Evolution Strategies at the Hyperscale

EGGROLL stands for Evolution Guided General Optimization via Low-rank Learning. The method is illustrated in the topmost figure.

To explain each part of the acronym, we will first give a brief overview on how Evolution Strategies works; for a more complete description of the history and variants, we highly recommend Lilian Weng's blog post on ES.

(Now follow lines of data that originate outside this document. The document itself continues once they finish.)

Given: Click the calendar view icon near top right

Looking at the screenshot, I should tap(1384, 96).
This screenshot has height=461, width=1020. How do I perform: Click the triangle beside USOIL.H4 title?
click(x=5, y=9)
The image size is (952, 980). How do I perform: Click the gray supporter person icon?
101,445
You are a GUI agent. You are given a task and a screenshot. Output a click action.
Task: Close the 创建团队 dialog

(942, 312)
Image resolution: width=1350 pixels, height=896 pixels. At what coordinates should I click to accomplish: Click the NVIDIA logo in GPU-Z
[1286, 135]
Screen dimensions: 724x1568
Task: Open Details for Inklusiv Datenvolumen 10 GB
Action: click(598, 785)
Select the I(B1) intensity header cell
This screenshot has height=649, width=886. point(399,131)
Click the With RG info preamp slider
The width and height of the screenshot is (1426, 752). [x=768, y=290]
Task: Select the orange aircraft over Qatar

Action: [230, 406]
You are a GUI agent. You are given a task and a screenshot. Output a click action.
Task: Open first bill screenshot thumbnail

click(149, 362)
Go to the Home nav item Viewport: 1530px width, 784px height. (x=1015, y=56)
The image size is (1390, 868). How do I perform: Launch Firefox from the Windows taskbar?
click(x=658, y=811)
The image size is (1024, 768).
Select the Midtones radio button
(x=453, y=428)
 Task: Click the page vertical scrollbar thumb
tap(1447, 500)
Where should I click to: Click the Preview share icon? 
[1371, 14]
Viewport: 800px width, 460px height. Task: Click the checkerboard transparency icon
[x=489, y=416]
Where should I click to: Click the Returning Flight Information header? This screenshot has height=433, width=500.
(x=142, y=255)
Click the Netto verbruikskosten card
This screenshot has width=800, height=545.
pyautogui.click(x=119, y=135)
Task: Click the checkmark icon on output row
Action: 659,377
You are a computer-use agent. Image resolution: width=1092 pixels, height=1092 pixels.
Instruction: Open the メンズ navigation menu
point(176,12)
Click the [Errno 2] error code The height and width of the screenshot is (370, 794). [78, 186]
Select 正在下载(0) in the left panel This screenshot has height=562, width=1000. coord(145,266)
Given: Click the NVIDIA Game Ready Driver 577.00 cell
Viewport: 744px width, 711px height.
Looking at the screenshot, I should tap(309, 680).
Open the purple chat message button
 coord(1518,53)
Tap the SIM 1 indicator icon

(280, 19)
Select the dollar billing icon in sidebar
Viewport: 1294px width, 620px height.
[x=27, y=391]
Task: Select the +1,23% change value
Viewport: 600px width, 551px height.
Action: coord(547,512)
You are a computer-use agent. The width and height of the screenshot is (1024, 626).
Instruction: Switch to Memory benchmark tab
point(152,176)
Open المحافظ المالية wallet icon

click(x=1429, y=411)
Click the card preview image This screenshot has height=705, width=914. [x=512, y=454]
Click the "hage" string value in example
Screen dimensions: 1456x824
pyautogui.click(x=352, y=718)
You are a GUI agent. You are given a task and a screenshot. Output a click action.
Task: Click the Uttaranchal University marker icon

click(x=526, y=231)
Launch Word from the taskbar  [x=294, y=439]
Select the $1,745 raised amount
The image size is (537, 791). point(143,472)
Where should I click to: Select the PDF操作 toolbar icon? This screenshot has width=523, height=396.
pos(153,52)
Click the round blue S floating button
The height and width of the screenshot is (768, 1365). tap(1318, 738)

Evolution Strategies work by directly optimizing the parameters of a neural network by sampling random perturbations and shifting the parameters towards the perturbations that give the best fitness. Mathematically, OpenAI's ES formulation is represented as:

\[\nabla_{\theta}\mathbb{E}_{\epsilon\sim N(0,I)} F(\theta+\sigma\epsilon) = \frac{1}{\sigma}\mathbb{E}_{\epsilon\sim N(0,I)}\{F(\theta+\sigma\epsilon)\epsilon\}\]

where \(F\) is the fitness function, which measures how good a specific set of parameters are at the task at hand similar to the reward function in RL, \(\theta\) are the parameters you are optimizing, and \(\sigma\) is the standard deviation of the noise to add to the parameters.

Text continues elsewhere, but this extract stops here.